Also, users will have access to curated content specifically designed to educate users on all topics in the blockchain and cryptocurrency space.
5) What’s TUBER’s tokenomics and what is the utility of TUBER?
Besides the behavior mining mentioned above that rewards all contributors, we designed a feature called “The Investment Game” where users will need to use TUBER. Users can invest in videos using TUBER to pin the video they like in the TOP category for 24 hours, thus increasing video’s exposure. Users who invest will have a chance to earn TUBER if there are follow-up investors in the same video. This innovative feature is first of its kind and will be released before end of this year.
6) Does TokenTuber have any partnerships that you would like to share?
We currently have 3 strategic partnerships and have announced two of them. One with SoPay, a crypto payments service platform and one with Quarkchain, a blockchain based on sharding technology. You can read about these partnerships and our other announcements here: https://www.tokentuber.com/announcement/
I will also explain a bit later how we partner with exchanges to form an exchange alliance. Stay tuned as we announce further partnerships!
7) Can you share more about your marketing plans going forward?
Our first big campaign will be the Crypto Beginner Quiz, similar to the concept of a driver’s license test. Those who fail the quiz are discouraged from holding crypto assets and we encourage them to learn more on TokenTuber first. We want to challenge users to see if they have what it takes to be an ‘Accredited Crypto Holder’. To make this quiz viral, we have set a 10K USD prize pool for the top 100 people who share the quiz. You can learn more here: https://www.tokentuber.com/quiz. What’s exciting is that we started this exchange alliance concept so the questionnaires can be designed with the top exchanges together. We hope that the traders will have the necessary knowledge before they begin trading.
We will be partnering with major Crypto Youtube KOLs as well, also big media is coming. Stay tuned.
8) Can you tell us more about TokenTuber’s roadmap?
You can see the image below of our upcoming roadmap and major milestones.

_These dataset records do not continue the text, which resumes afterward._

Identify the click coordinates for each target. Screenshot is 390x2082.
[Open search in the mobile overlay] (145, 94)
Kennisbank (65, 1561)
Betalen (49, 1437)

https://preview.redd.it/wmlw9dlujop31.png?width=864&format=png&auto=webp&s=278431872ecf20801189b069d07c456a956ec506
9) Have you planned to hold a meeting in Russia recently?
Currently we are busy working with online KOL’s and haven’t yet done anything offline yet, but we do welcome anyone who has offline resources to join our global ambassador partnership program.
10) How many users do you currently have? Did the community know you a lot?
We currently just started the marketing effort this month because our beta product was launched earlier this month, but we believe the user base will ramp up quite quickly due to our first viral marketing campaign of crypto beginner quiz.
11) As I know Contentos is also a content reward platform and listed on Binance already. So, do you think they will be a big competitor of TokenTuber? How is your project out standing compared to it or other projects which has same functions like this?
It appears to me that Contentos is competing with Steemit, not us, because our mission and vision are different. We are purely focused on delivering blockchain and crypto content to lower the barriers to entry for novices, see my AMA response for Question 2 regarding mission and vision and why we started TokenTuber.
12) What are the biggest challenges you expect to face and how do you plan to overcome these challenges?
Biggest challenge is fake accounts and bots that come and claim our giveaways/tokens, and we are designing over 10 ways to block them.
13) Your tagline is “TokenTuber — Your gateway to the crypto world.” Will this prevent you from focusing solely on Crypto — a market with too few people interested in stocks or forex?
Currently, the crypto market has very limited users, around 50 million crypto holders globally, what we are trying to accomplish is to tap into the mass market of 5 billion+ potential crypto holders whom have already heard about the blockchain/bitcoin buzz word, yet they are finding themselves with high barriers to entry or many doubts. So the educational component is a must to help these potential users to join into the crypto world, and we hope to be the first portal to help them accomplish this step.
14) With YouTube being so popular nowadays, can you develop it according to your own roadmap or merge?
Yes, Youtube is currently the most popular video education portal for the crypto world, but it’s not optimized for the crypto audience. Let’s say you search for EOS, and you will get results of a Canon eos camera. I think TokenTuber and Youtube can co-exist but we will have more curated videos with a better tag system for the crypto world, where Youtube will be a complete database of all videos, so users shall find our platform to be more efficient and effective to learn about crypto
15) Why did you choose Hotbit for IEO?
We chose Hotbit for a reason, I am also an investor myself, when I put on my investment hat and spoke with different exchange’s founders and management teams, I found that Hotbit is the next potential dark horse. They are very low profile yet their trading volume stats are already in top 20 on Coingecko after removing all the wash trading volumes. Also many of my friends in the crypto space recommended Hotbit and I personally met with the CEO of Hotbit and we enjoyed our chats. There are multiple reasons and we ended up picking Hotbit as our first exchange to partner with out of 5 exchanges that I am personally well connected with.
Follow us on our social media accounts:
Telegram: https://t.me/tokentuber
Twitter: https://twitter.com/tokentuber
LinkedIn: https://www.linkedin.com/company/tokentuber
Discord: https://discord.gg/ragC5Qx
Reddit: https://www.reddit.com/Tokentuber
Facebook: https://www.facebook.com/tokentube
submitted by tokentuber to Tokentuber [link] [comments]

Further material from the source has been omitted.